Riprendendo uno scambio tra Moulène e Vo, niente più frammenti sul piedistallo: è prassi nella cultura giapponese che quando un oggetto prezioso si rompe, lo si aggiusti lasciandone visibili le riparazioni; una differenza sostanziale con la società occidentale, impegnata invece più a celare o a sostituire. Grazie a questo approccio si chiarisce come la parte rotta custodisca un potenziale da esprimere, assumendo un nuovo significato, diventa indipendente rispetto alle altre parti, senza appesantirsi di un fardello nostalgico o limitarsi con un’azione sentimentale. Nella mostra “Slip of the tongue” è evidente: cose rotte fisicamente e altre rotte idealmente devono essere riparate, possono inventare o reinventare, nell’impossibilità di esprimere la precedente unità; una nuova morfologia posa perciò sui concetti di inevitabile mancanza di qualcosa rispetto al momento ex-ante e di riformulazione morfologica tramite il processo dialettico.

“Slip of the tongue” esporta anche una riflessione sulla cultura odierna, facendo luce sul suo aspetto frammentato e ponendo il quesito sull’atteggiamento da adottare; la collocazione della mostra è già una possibile risposta: Venezia, storico crocevia di culture, è il risultato di fattive contaminazioni, è culla di fenomeni diversi sebbene interconnessi. Da una prima analisi la frammentazione si palesa negativamente, da interruzione dell’integrità, permettendo l’accesso alle sole parti: considerando però che sono proprio le parti a definire in loro stesse ciò che sopravvive, ne consegue come queste si rivelino imprevedibilmente rappresentanti della Storia.

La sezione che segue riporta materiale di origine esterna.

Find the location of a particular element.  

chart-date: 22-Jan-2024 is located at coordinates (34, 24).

La possibilità di comprendere la Storia è facilitata quindi anche dalla sua frammentazione e conseguentemente dalla decontestualizzazione dell’evento.

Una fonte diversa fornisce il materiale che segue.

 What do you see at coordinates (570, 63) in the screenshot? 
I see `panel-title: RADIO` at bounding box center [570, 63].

Se dal frammento si arriva alla riformulazione morfologica grazie a una nuova dialettica, se dall’evento si crea la riproposizione culturale grazie a nuova comprensione storica, allora dall’oggetto artistico che senso può cogliere il pubblico grazie alla nuova pratica curatoriale? Risponde provocatoriamente il curatore- artista Danh Vo chiedendosi a sua volta “[…] perché una mostra debba avere senso mentre nel mondo accadono cose che non hanno alcun senso? Perché, in altre parole, l’artista deve  a priori essere caricato di una responsabilità intrinseca tale da vincolarlo a fare qualcosa che abbia necessariamente un senso? Soprattutto quando si parla di una collettiva, ci sono varie prese di posizione, contraddizioni, rotture: e sono esattamente queste tensioni a definire le opere stesse oltre che a predisporre l’esperienza per gli spettatori. […] Non sono così dogmatico, le cose non devono restare ferme in un solo modo, i pezzi devono agire in vari contesti e quando si deve organizzare il tutto è necessario essere aperti ai cambiamenti”.